Problem details:
Which lines make up the answer? Those from the line with "Given: Open the Handlinger menu" through the end of the data; reproduce them exactly.

Task material:
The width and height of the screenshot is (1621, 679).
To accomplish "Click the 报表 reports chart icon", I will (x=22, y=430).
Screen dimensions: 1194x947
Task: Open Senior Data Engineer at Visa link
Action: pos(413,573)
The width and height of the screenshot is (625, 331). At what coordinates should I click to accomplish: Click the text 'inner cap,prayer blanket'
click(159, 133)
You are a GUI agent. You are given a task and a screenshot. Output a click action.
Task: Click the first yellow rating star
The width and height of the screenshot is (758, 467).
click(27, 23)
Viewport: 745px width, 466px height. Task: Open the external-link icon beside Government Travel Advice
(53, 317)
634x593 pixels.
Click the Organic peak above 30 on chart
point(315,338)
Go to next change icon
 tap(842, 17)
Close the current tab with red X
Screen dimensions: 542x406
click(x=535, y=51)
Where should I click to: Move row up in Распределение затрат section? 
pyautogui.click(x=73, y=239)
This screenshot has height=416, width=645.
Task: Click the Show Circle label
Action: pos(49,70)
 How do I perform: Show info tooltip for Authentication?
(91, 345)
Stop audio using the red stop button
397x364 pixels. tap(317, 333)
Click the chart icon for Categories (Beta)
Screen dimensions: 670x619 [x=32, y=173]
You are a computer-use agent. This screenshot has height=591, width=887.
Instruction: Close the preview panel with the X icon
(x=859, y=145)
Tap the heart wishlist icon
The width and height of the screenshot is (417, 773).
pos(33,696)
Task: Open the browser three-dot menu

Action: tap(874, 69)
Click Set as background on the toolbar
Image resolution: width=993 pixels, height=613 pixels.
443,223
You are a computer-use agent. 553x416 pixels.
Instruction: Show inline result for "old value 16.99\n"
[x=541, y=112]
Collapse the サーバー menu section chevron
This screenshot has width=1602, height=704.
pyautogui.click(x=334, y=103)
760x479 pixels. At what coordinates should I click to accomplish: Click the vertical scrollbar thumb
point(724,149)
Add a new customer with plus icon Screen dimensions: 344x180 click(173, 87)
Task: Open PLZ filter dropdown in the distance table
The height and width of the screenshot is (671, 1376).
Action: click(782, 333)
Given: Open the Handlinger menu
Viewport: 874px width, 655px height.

Problem solution:
Given: Open the Handlinger menu
Viewport: 874px width, 655px height.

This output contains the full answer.